Однорукий лесничий Леонтий, лучший друг Гоши, — человек большой физической силы. На общественном субботнике он сокрушает рукой с топором лиственничные колодки толщиной в два обхвата; во время гулянок ему ради интереса подливают спиртного в граненый стакан побольше и почаще, он этого не замечает, исход всегда один: водка кончается раньше, чем речь становится невнятной. Лесничего в деревне считают немного странным, но странность эта не выходит за нормальные пределы: в шторм чья лодка, когда все другие вытащены, прыгает по волнам так, что каждый прохожий останавливается, несмотря на дождь и ветер, следит за представлением, желая увидеть, как судно перевернется в воздухе? Так это лодка его, Леонтия, друга Гоши. Сидит Леонтий на корме, держит одной рукой румпель. Сила у Леонтия есть, и помочь Гоше он рад, когда тому на лодке ехать надо; Гоше остается нести весло и бачок с бензином, тем более Гоша, чтоб было легче, схитрит, для себя полный не наливает. У приятеля Гоша, конечно, не останется в долгу. Можно видеть, как он сидит, надвинув засаленную шляпу на уши, чтоб ветром не сдуло, в лодке лесничего, копается в его новом моторе, — в конце концов мотор устает сопротивляться или, по мнению Гоши, от испуга излечивается. Два товарища ездят вдоль берега, его обкатывая, причем румпель всегда у однорукого.

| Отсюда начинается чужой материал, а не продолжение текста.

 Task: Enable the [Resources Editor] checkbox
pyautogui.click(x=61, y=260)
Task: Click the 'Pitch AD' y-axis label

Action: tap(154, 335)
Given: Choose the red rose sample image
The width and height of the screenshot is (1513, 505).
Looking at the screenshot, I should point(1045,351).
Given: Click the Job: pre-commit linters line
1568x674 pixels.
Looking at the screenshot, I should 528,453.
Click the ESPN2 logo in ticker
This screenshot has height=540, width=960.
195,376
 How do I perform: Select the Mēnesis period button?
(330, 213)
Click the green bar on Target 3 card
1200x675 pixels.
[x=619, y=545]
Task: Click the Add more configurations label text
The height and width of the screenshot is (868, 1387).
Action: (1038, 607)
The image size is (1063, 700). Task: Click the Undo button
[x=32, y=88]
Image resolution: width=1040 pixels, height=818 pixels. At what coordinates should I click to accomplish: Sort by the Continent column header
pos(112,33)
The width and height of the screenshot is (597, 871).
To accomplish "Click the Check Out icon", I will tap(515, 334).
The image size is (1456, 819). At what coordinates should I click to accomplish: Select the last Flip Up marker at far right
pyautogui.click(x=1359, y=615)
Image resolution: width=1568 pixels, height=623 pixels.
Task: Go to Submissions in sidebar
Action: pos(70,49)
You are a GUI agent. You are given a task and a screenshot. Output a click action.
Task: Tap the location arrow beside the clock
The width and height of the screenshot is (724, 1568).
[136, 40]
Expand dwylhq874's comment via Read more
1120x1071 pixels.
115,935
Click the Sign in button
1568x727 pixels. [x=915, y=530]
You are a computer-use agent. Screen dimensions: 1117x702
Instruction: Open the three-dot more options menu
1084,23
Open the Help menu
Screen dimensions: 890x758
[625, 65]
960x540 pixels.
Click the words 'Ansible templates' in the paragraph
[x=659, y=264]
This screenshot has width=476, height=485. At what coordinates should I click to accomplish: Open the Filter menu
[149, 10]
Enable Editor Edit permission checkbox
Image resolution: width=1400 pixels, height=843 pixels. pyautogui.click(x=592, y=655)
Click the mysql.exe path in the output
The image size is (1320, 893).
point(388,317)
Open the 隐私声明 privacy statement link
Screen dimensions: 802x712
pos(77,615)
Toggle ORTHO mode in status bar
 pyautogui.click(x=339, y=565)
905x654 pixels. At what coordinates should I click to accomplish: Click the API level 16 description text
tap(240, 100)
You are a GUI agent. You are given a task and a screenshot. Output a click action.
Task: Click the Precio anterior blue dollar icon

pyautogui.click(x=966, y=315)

Весной собрались Гоша с Леонтием и еще один приятель в соседнюю деревню, где надо было снять со старого трактора шестерни и другие части для аэросаней, что обрастали мало-помалу «мясом» во дворе у Гоши. Трое отплыли на лодке лесничего и быстро домчались до места: по течению два десятка километров относительно недалеко— мотор мощный. Повозиться у трактора без колес пришлось недолго, сняли необходимые детали, снесли в лодку, отгребли от берега. Гоша сидел в носовой части рядом с грузом; лесничий, конечно, на корме у мотора; в середине лодки, между сиденьями-лавочками, лег третий, закупавшись с головой в длинный — до пят — дождевик. Плыли теперь против течения. На Енисее было тихо и ясно, солнце, и мотор тянул хорошо. Они бы добрались быстро, но в нескольких километрах от деревни лодка наскочила на топляк: сначала нос подпрыгнул, потом вся она поднялась одним бортом, груз скатился в сторону, и в секунду перевернулась. Лодка оставалась на плаву вверх днищем и в струе течения плыла вдоль берега. Нижняя часть мотора с винтом (которая попросту называется «нога») торчала вверх; винт, конечно, уже не вращался. Лесничий вынырнул у борта, — сбитый с толку, не мог все осмыслить, потерял способность ориентироваться, — выбрасывался телом на днище, хватался рукой за гладкий металл, пальцы скользили по ровной поверхности, он сползал и боялся погрузиться в воду, и снова выбрасывал руку, делая попытки удержаться. Третий из них, который лежал завернувшийся в дождевик, так и остался под лодкой и потом отчаянно скребся, — его вытащили школьники, которые на берегу напротив места, где лодка перевернулась, готовились по билетам к сдаче экзаменов, — под лодкой оставалось достаточно воздуха, в плаще было много воздуха, и это не дало человеку уйти на дно.